For the inductive step on $\mathbb{R}^n$ we would rewrite, where again we assume some $q_{i}$ is nonzero else we automatically reduce ourselves to the $n-1$ case.

$$p = \sum_{i=1}^{d} x_1^iq_i(x_2, \cdots, x_n) + r(x_2, \cdots, x_n)$$

Then plugging in the values $x_2 = z_2, \cdots, x_n = z_n$, we either get a single-variable polynomial in $x_1$ with a nearby nonzero point, or we tweak the values to $x_2 = z_{2}', \cdots, x_{n} = z_{n}'$ to make some $q_{i}$ nonzero, which we know we can do by induction, and the find a nonzero point with those coordinates.

Answer 3

As the other answers explained, $S:=p^{-1}(\mathbb{R}\setminus\{0\})$ is open because $p$ is continuous. What follows is yet another proof that $S$ is dense in $\mathbb{R}^n$ when $p$ is nonzero:

Case I: $n=1$. The fundamental theorem of algebra gives that any nonzero $p$ will have at most $\operatorname{deg}(p)$ real roots, and so $S$ is the complement of a finite set, which is necessarily dense.
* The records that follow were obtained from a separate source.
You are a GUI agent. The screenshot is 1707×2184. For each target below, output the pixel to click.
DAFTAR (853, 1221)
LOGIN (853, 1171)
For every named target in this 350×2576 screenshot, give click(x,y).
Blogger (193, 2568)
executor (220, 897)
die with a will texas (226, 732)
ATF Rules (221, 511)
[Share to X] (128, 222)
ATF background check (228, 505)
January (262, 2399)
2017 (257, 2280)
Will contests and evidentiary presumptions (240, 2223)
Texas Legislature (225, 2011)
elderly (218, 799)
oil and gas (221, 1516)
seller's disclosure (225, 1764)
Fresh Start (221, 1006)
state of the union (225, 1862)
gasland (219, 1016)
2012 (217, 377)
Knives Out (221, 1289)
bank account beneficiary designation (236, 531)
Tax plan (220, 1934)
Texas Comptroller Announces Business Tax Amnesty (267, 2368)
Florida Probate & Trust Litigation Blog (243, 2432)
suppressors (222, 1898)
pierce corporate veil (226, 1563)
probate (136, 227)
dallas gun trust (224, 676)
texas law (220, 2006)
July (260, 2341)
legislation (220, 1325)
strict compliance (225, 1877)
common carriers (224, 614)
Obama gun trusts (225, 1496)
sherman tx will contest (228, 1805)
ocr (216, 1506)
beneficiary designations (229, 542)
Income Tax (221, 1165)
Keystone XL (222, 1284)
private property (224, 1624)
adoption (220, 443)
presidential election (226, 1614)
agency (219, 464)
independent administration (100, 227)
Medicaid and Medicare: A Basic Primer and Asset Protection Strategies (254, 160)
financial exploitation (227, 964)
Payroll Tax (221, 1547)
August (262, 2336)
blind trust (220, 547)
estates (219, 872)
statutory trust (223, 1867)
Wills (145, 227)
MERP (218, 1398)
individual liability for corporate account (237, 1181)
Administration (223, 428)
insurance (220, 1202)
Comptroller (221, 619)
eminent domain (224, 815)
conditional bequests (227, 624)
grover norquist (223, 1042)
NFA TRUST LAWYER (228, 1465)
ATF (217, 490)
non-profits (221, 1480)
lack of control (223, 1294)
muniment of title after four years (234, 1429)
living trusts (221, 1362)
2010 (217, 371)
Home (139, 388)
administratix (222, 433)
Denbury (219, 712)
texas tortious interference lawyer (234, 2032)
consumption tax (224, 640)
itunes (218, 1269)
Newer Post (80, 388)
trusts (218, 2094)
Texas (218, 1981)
Case II: $n>1$. Suppose $S$ is not dense, meaning there exists $x_0\in\mathbb{R}^n$ for which $p$ evaluates to $0$ on a neighborhood of $x_0$. We will show that $p$ is necessarily the zero function. Take any $x_1\in\mathbb{R}^n$. Then there exists $\epsilon>0$ for which $q(t):=p(x_0+t(x_1-x_0))=0$ for every $t\in[0,\epsilon)$. Since $q(t)$ is a single-variable polynomial with infinitely many roots, it follows from Case I that $q$ is the zero polynomial, and so $p(x_1)=q(1)=0$.